Marine Matters: The Situation with Herring
Wednesday, September 07, 2016 11:01 AM
On a local radio station recently a commentator stated that herring stocks are overfished. Overfishing has led to the current shortage of herring for lobstermen’s use as bait, he continued.
His statement was incorrect.
Among the many fish species that call the Gulf of Maine home, Atlantic herring are one species that is doing quite well, thank you very much. In the opaque language of fisheries regulators, “Atlantic herring stocks are not overfished and overfishing is not occurring.”
So why has herring availability become such an issue for lobstermen this summer? The migratory fish is the preferred bait for many Maine lobstermen and when there’s no herring available, lobstermen get a little testy.
The problem lies not with the fish, who right now are congregating in spawning schools along the coast. The problem lies with the regulatory need to control what happens at sea, a desire that often conflicts with what is actually happening at sea.
Because herring migrate, they are considered an interstate fish species. Harvest of fish that move along the Eastern Seaboard is managed by the Atlantic States Marine Fisheries Commission, a remarkably collegial regulatory body created in 1942 whose aim is to manage and conserve shared fish species. The amount of herring that can be harvested each year is set by the commission on a three-year basis. That amount, in turn, is determined by a stock assessment, which also takes place every three years. The latest stock assessment was released in 2015; currently herring fishermen are operating under the commission’s 2016-2018 quota.
The annual catch limit, or quota, for herring is 231 million pounds, a 2.6% decrease from the 2013-2015 quota. The commission established four management areas at sea in recognition that herring are migratory and that they are found along the coast and offshore at different times of the year. The two management areas important to Maine lobstermen are Area 3 (Georges Bank) and Area 1A (inshore Gulf of Maine).
And now it gets tricky. Each one of the four management areas gets its own share of the herring quota. Area 1A gets 66.79 million pounds this year; Area 3 gets 90.16 million pounds. To fine-tune the system even further, herring fishing is divided into three time periods: January 1 to May 31, June 1 to September 30, and October 1 to December 31. Since there’s pretty much no herring along the coast in winter, the 1A fishery really kicks off on June 1. So the commission divided the Area 1A quota into two. 72.8% of the quota can be caught between June and September; 27.2% can be caught between October 1 and the end of the year.
Typically the Georges Bank fishery supplies herring for lobstermen in the late spring and early summer months. Large boats, like the F/V Starlight in Rockland, steam to Georges Bank and land thousands of pounds of herring from one trip. This year, however, that scenario changed. The herring didn’t show up. Herring fishermen reported finding some schools but very deep in the water and intermixed with haddock schools. So landings from Area 3 were light.

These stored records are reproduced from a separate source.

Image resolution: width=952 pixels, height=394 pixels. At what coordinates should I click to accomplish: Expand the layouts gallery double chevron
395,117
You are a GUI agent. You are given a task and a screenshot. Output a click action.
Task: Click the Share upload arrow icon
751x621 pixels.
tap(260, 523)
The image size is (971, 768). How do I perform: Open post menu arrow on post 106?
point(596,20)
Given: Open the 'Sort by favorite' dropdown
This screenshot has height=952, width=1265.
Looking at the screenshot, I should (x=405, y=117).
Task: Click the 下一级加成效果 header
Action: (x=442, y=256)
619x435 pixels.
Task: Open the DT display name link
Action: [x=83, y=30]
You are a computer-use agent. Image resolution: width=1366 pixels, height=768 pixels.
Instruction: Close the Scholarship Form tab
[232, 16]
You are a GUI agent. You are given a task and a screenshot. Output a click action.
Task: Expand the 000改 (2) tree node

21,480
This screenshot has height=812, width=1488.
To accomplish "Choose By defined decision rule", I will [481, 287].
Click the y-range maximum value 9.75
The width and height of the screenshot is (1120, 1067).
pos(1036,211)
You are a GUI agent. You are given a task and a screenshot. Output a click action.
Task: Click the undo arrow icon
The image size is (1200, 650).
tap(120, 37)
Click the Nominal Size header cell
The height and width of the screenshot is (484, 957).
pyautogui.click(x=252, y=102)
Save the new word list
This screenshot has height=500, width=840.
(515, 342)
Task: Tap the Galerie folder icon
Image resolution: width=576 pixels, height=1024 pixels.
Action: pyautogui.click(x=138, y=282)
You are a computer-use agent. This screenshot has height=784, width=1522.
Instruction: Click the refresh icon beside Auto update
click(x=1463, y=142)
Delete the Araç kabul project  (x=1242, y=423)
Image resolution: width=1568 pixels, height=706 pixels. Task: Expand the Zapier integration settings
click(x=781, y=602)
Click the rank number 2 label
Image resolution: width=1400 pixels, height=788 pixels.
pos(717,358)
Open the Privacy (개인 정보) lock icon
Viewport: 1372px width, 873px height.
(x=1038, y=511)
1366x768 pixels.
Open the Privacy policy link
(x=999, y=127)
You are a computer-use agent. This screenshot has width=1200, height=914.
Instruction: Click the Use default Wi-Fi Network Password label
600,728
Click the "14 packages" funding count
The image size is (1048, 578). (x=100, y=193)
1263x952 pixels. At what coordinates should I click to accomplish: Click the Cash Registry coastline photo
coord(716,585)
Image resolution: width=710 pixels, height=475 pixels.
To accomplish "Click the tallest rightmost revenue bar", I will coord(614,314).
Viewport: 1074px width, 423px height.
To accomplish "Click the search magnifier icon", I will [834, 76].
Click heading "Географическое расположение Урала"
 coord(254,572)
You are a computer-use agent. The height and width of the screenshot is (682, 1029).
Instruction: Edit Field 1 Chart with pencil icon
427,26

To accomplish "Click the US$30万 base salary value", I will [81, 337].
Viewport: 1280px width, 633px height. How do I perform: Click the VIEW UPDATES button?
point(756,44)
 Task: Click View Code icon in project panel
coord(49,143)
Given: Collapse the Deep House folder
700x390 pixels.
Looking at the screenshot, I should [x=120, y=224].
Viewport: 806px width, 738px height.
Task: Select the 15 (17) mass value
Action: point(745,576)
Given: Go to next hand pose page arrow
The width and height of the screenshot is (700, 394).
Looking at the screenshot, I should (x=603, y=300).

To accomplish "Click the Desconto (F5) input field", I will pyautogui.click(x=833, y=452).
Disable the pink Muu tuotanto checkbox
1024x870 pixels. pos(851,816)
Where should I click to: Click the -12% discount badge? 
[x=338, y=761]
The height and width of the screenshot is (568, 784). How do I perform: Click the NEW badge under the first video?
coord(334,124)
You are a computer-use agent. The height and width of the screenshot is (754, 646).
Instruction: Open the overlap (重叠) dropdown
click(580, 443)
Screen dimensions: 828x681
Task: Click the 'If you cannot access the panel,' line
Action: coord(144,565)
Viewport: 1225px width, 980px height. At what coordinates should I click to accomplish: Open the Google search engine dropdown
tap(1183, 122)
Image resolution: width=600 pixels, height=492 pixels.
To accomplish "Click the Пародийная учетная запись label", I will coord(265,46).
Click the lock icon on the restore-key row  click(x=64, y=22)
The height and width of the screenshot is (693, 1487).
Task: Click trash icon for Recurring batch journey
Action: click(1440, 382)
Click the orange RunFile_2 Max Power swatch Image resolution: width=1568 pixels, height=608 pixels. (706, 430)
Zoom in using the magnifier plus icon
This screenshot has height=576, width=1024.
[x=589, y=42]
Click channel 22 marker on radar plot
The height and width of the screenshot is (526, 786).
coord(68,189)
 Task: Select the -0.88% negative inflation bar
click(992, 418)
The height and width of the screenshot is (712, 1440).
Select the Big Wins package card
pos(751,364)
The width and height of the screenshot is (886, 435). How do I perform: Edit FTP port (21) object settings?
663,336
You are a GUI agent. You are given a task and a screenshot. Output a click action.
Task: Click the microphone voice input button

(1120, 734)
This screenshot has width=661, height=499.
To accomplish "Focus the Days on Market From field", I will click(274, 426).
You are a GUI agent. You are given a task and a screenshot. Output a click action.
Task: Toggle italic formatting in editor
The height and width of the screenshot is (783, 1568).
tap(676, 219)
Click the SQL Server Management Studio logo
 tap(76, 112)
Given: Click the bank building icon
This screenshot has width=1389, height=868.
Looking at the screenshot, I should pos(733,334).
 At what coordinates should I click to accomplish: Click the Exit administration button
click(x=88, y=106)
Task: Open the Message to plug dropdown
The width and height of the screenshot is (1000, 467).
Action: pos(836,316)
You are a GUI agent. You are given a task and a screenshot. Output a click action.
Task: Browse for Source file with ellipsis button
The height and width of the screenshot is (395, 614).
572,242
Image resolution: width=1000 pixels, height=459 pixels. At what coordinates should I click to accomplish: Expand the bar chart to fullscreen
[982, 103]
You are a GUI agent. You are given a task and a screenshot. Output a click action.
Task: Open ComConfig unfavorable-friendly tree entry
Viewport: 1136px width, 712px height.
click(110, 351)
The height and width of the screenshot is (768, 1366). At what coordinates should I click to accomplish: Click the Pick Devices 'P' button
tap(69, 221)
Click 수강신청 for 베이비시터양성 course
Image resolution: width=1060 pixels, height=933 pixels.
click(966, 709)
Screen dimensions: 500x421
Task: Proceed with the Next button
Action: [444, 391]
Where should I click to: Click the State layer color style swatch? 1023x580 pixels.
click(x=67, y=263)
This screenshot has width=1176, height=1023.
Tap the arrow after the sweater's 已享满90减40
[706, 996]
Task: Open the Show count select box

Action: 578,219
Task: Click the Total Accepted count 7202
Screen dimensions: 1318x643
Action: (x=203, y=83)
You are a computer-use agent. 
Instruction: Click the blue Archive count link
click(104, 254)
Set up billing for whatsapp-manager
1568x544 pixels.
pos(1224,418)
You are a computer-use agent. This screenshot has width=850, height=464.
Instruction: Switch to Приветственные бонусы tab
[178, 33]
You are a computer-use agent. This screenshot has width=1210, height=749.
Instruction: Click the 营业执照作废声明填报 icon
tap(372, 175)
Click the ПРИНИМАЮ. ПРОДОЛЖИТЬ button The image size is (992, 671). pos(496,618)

Those big boats moved over to Area 1A. Here another bit of bureaucratic fine-tuning comes into play. From June to the end of September, only vessels rigged for seining, rather than trawling, for herring can fish in Area 1A. Seiners tend to be smaller boats, which results in smaller amounts of the quota being landed throughout that period. To access the fishery in 1A, the larger midwater trawlers changed their gear from trawl nets to seine nets. And they went fishing.
The addition of these boats meant that the entire quota allocated for Area 1A from June to September 30 could be landed, and landed quickly, by mid-July. So Department of Marine Resources Commissioner Patrick Keliher promulgated emergency rules on June 22, July 2 and July 9 to slow down herring landings in an effort to make the quota last (states that are members of the commission have the right to institute measures that are more restrictive than those of the commission, but not less so). Herring vessels can land their catch only on two consecutive days each week and can land just 600,000 pounds at a time. A large herring vessel is allowed to offload its catch to a carrier vessel (a smaller boat that brings the herring to shore while the large vessel continues to fish) just once a week.
After all, the lobstering season in Maine picks up speed in August and hits full stride in September and October. If the majority of herring was landed in early summer, the situation could be catastrophic for Maine lobstermen in the fall.
So that’s why there’s a herring shortage in Maine. The fish are out there. The lobstermen want them. But the rules dictate how much can be landed and when. It’s important to remember that marine environments are constantly in flux. The effect of a warming Gulf of Maine, cool spring and early summer temperatures, decreased rainfall, or some variation in the salinity of the water may have altered the behavior of herring schools. The rules, however, do not alter. Fisheries regulations are a bit like trying to put a grid on pudding. It is a distinctly imperfect science.